Suppose I have an integer n that will only ever take values in [0, 10]. Should I declare it as n::Integer to be general about it, as n::Int8 or n::UInt8 to be parsimonious or n::Int64 for a 64 bit system?

Please clarify the reasons for a newbie, e.g. style, performance.

Reference: https://docs.julialang.org/en/release-0.5/manual/integers-and-floating-point-numbers/

Updated Reference (2021): https://docs.julialang.org/en/v1/manual/types/#man-abstract-types

Upvotes: 15

Views: 4374

Answers (3)

miha priimek
miha priimek

Reputation: 979

For a newcomer (like myself) reading the abstract type docs cleared things up. In addition, checking the following helped (<: reads 'is a subtype of'):

julia> Int<:Integer
true

julia> UInt<:Integer
true

and

julia> Int64<:Int
true

Upvotes: 2

Michael K. Borregaard
Michael K. Borregaard

Reputation: 8044

EDIT: refer to Stefan's accepted answer. I meant this is a response to the use of types in function dispatch, but in fact contradicted myself (as I do say explicitly that function dispatch should actually be Integer).
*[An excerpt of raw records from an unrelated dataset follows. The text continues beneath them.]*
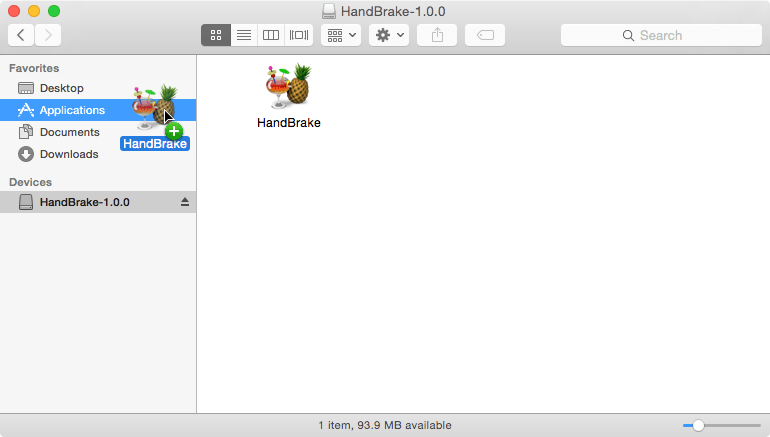
Task: Eject the HandBrake-1.0.0 disk image
Action: 184,202
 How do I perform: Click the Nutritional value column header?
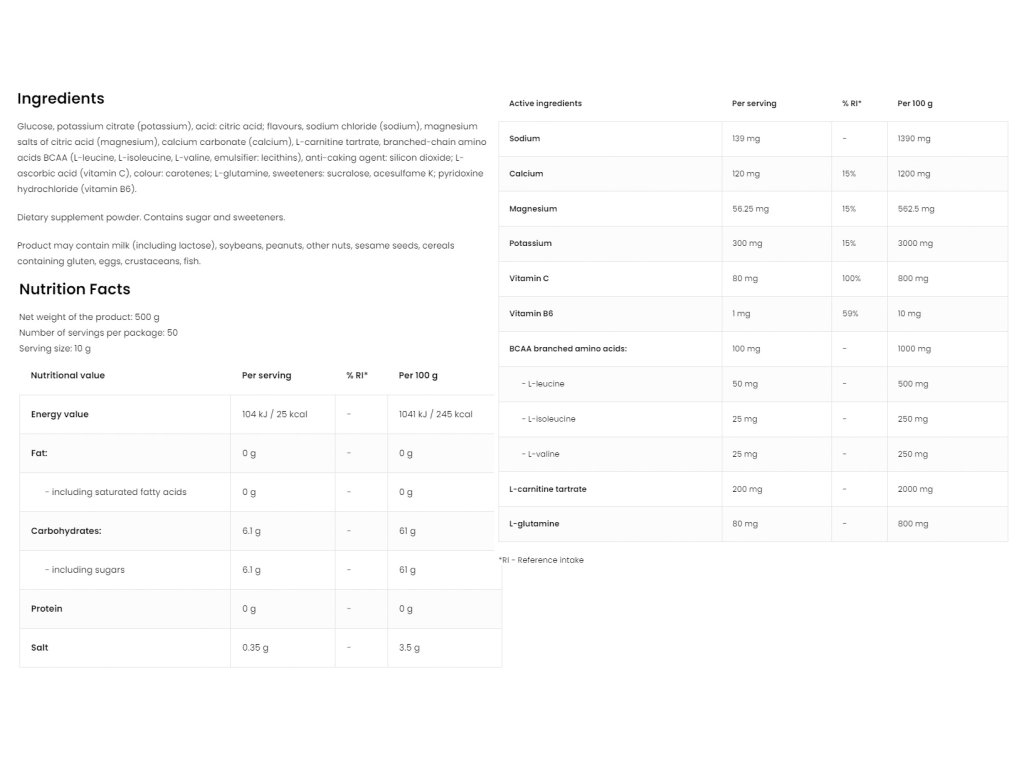point(68,376)
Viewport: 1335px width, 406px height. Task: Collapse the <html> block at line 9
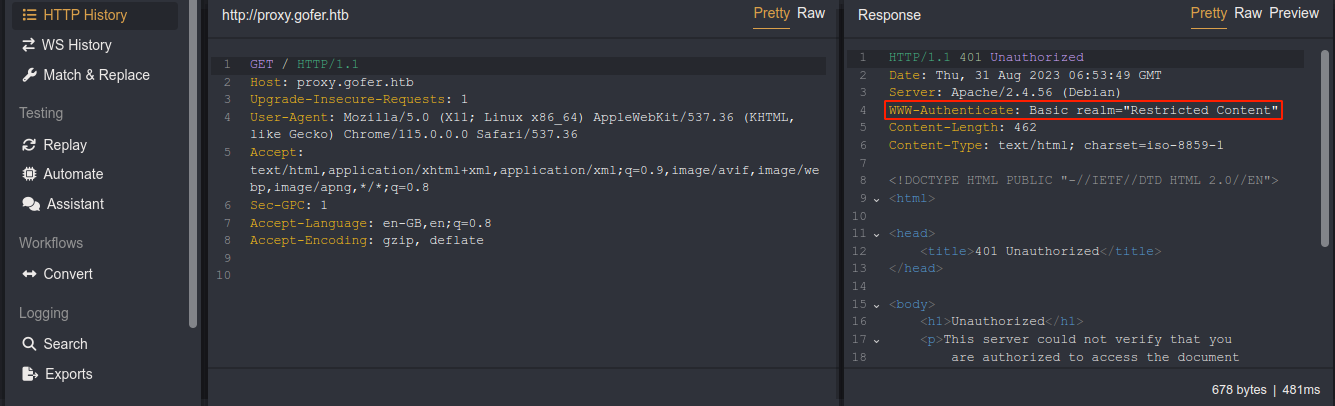[877, 199]
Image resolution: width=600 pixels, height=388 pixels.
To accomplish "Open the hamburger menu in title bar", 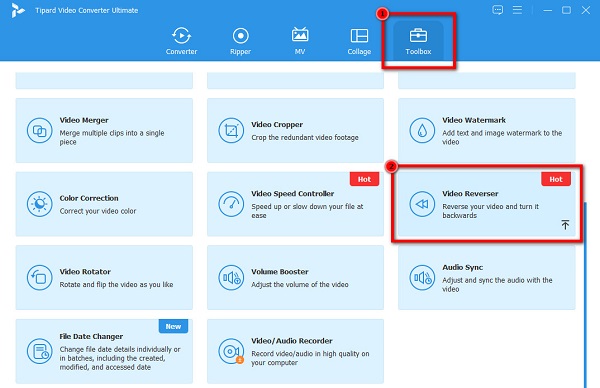I will tap(517, 10).
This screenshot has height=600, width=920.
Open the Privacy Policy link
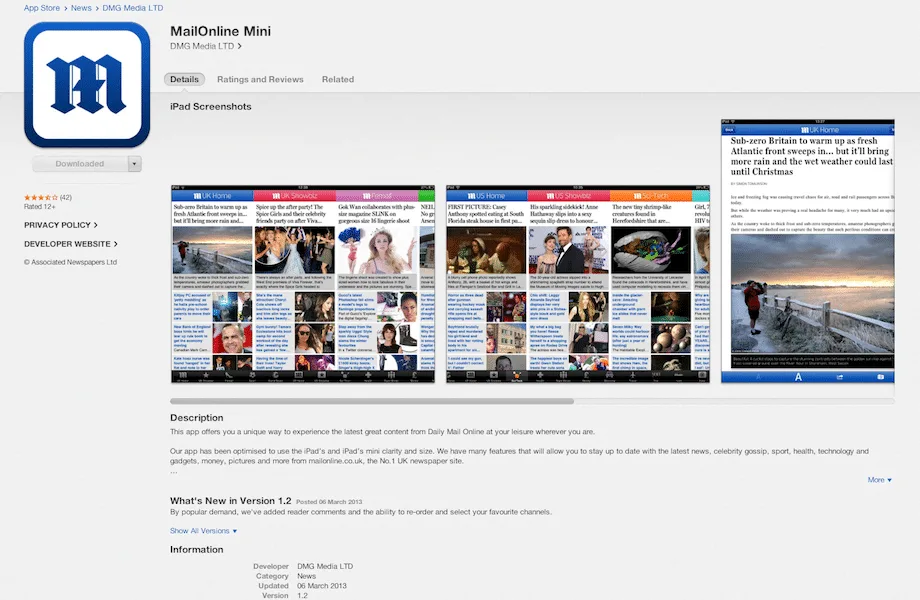60,225
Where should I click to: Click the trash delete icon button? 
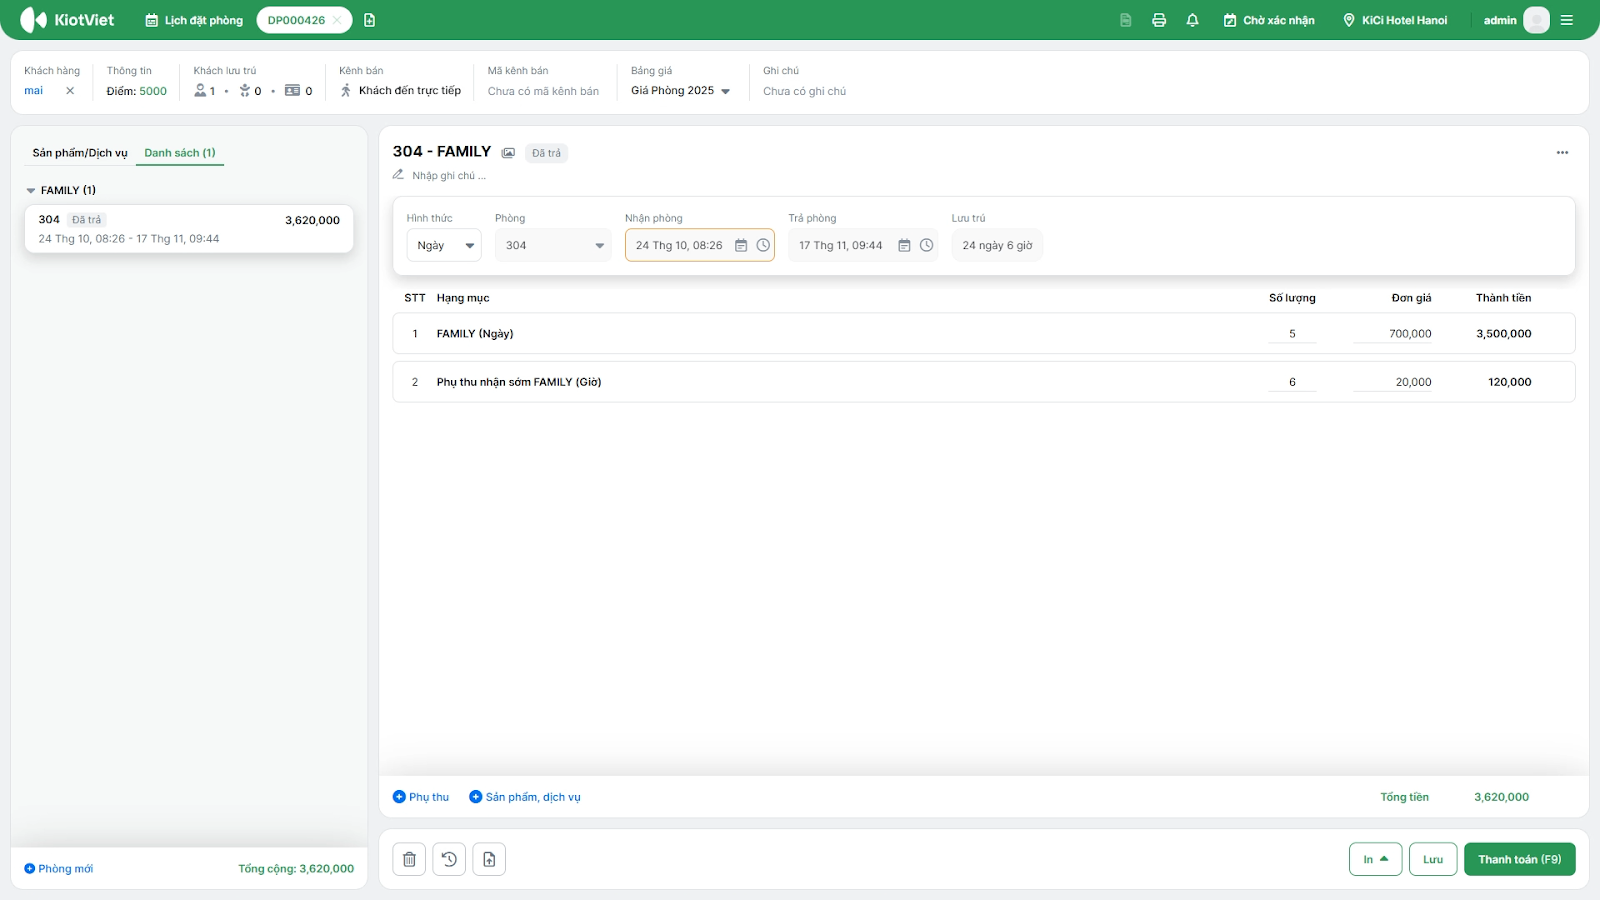(x=409, y=859)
I'd always use Int, just for the generality of it, but it depends how performance-critical your application is. Never Int64 unless you explicitly need it. Many functions dispatch on Int rather than Integer(though the advice is to dispatch on abstract types), which means that they will fail when passed a UInt8 (because Int is a subtype of Signed and UInt isn't) so being overzealous with types will cause problems. As a general rule-of-thumb you should never be more specific with types than you have to.

Upvotes: 4

StefanKarpinski
StefanKarpinski

Reputation: 33290

It's important to distinguish two different cases.
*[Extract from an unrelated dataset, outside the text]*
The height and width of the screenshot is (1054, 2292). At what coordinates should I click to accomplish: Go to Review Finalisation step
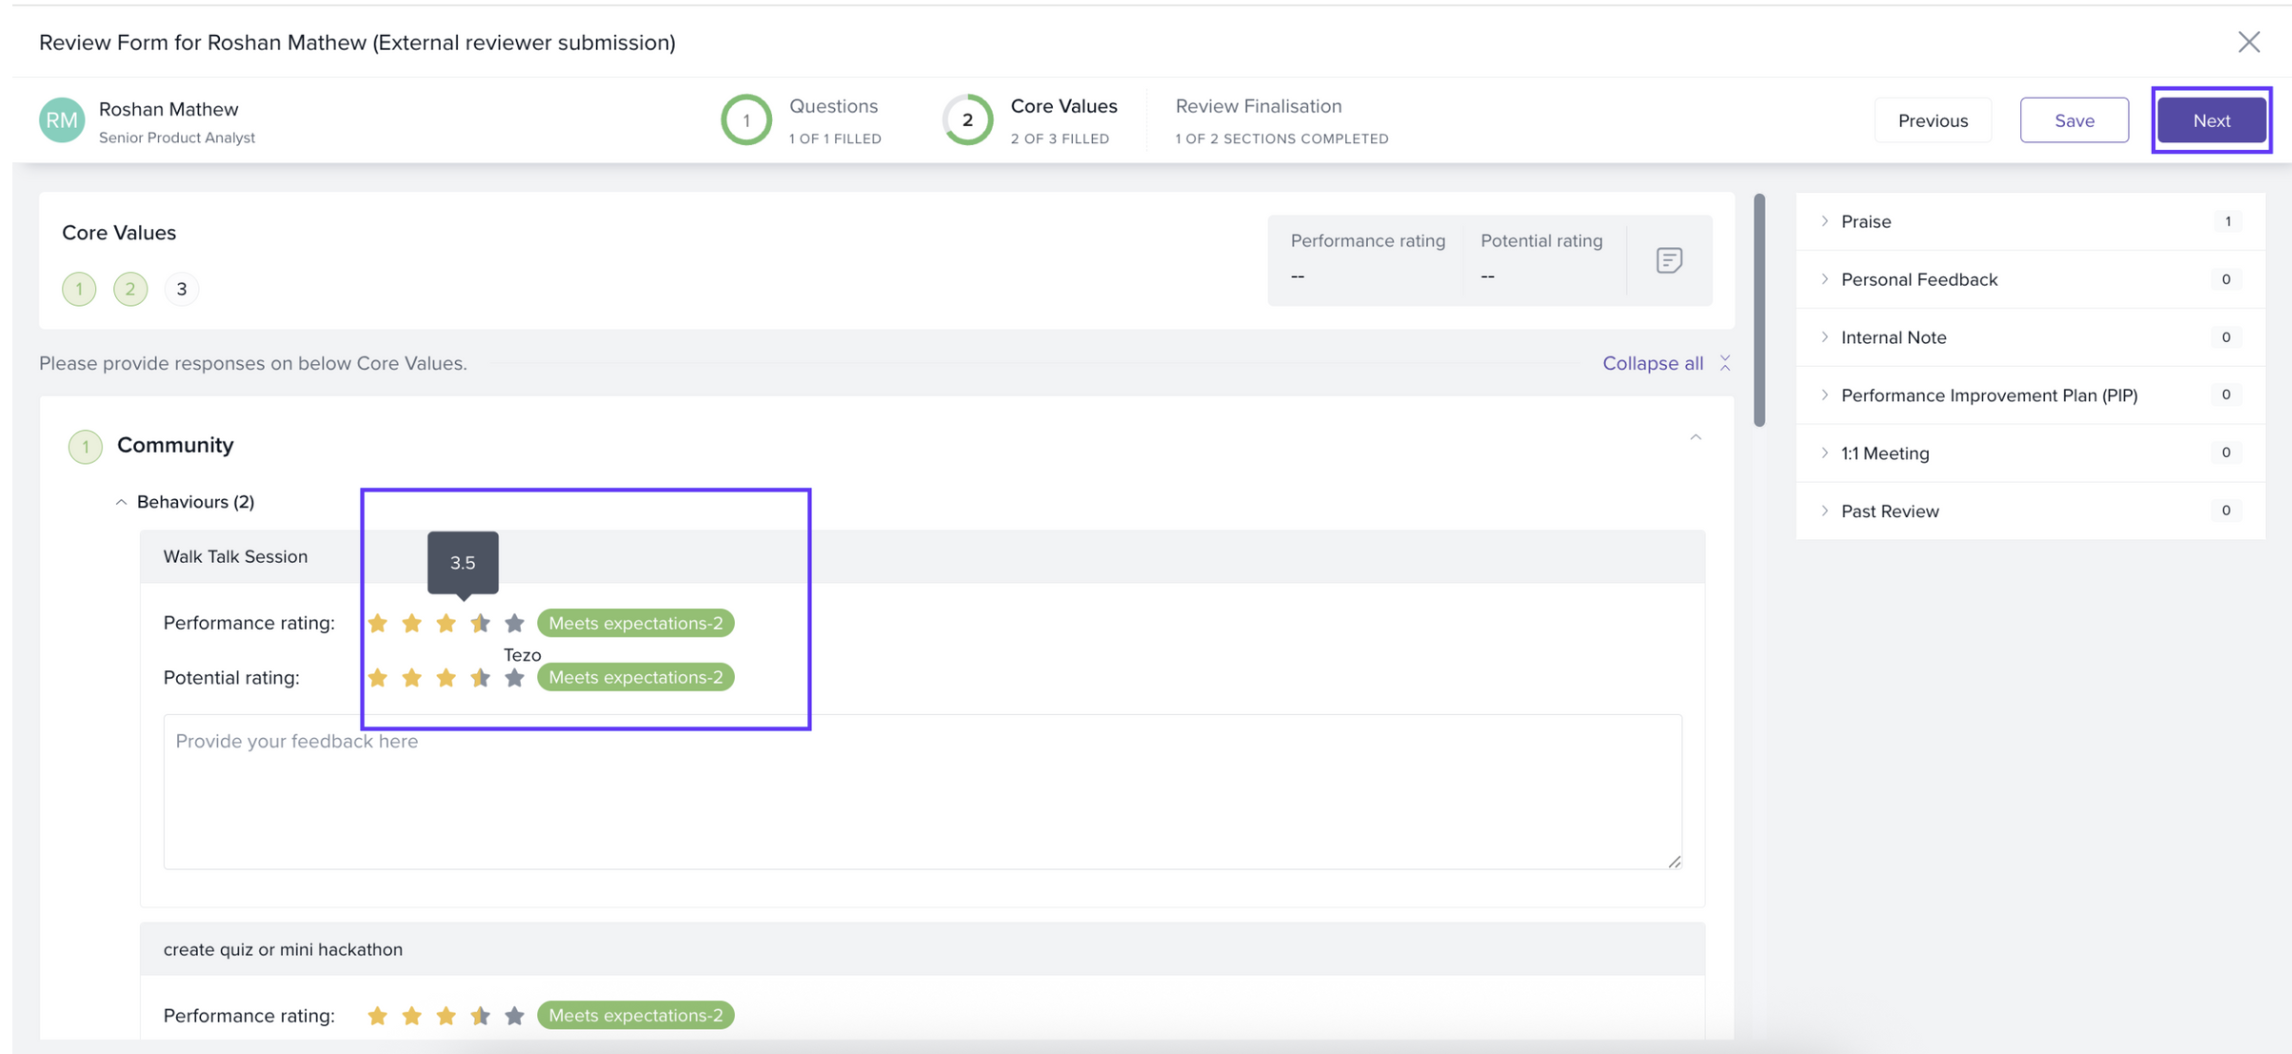click(1258, 106)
Storage: If you have a type that stores n as one of its fields, or as a value in an array, then you should definitely consider using Int8 or UInt8. Even if the saved space for a single value is negligible, if many instances of your type are created and stored in a collection, then the space savings can rapidly become significant. Let's say you have a Foo type with a field n, then you might do this:

struct Foo
    n::UInt8
end

When a value is assigned to the n field of a Foo object, it will automatically be converted to UInt8 and an error will be raised if the value cannot be converted faithfully:

julia> Foo(123) # Ints are automatically converted to UInt8
Foo(0x7b)

julia> typeof(ans.n)
UInt8

julia> Foo(500) # if too large, an error is raised
ERROR: InexactError()
Stacktrace:
 [1] Foo(::Int64) at ./REPL[1]:2

julia> Foo(-1) # ditto if too small
ERROR: InexactError()
Stacktrace:
 [1] Foo(::Int64) at ./REPL[1]:2

julia> Foo(2π/π)
Foo(0x02)

If the value that's assigned is already of the correct type then no check is required so there's no overhead.

Dispatch: If you are writing a method of a function that takes n as an argument, then there's no harm in having as loose a type annotation on the n argument as makes sense semantically. In the case you've described, it seems that any kind of integer value would be sensible, so using n::Integer would probably be appropriate. For example, if wanted to implement a checked constructor for Foo objects, you could do this:

struct Foo
    n::UInt8

    function Foo(n::Integer)
        0 <= n <= 10 || throw(ArgumentError("n not in [0, 10]: $n"))
        return new(n)
    end
end

Now an error is thrown if a value outside of [0, 10] is given:

julia> Foo(123)
ERROR: ArgumentError: n not in [0, 10]: 123
Stacktrace:
 [1] Foo(::Int64) at ./REPL[26]:2

julia> Foo(3)
Foo(0x03)

This Foo construction works for any kind of integer, checking that it's in the correct range, and then converting to UInt8. This is slightly more restrictive than the built-in constructor for Foo, which will happily take any kind of n argument and try to convert it to UInt8 – even when the argument is not of an integer type. If that kind of behavior is desirable, you could loosen the type signature here further to n::Real, n::Number (or even n::Any, although that seems excessive).

Note that there is no performance advantage to tightly typed method arguments – the specialized code for actual argument types is generated on demand anyway.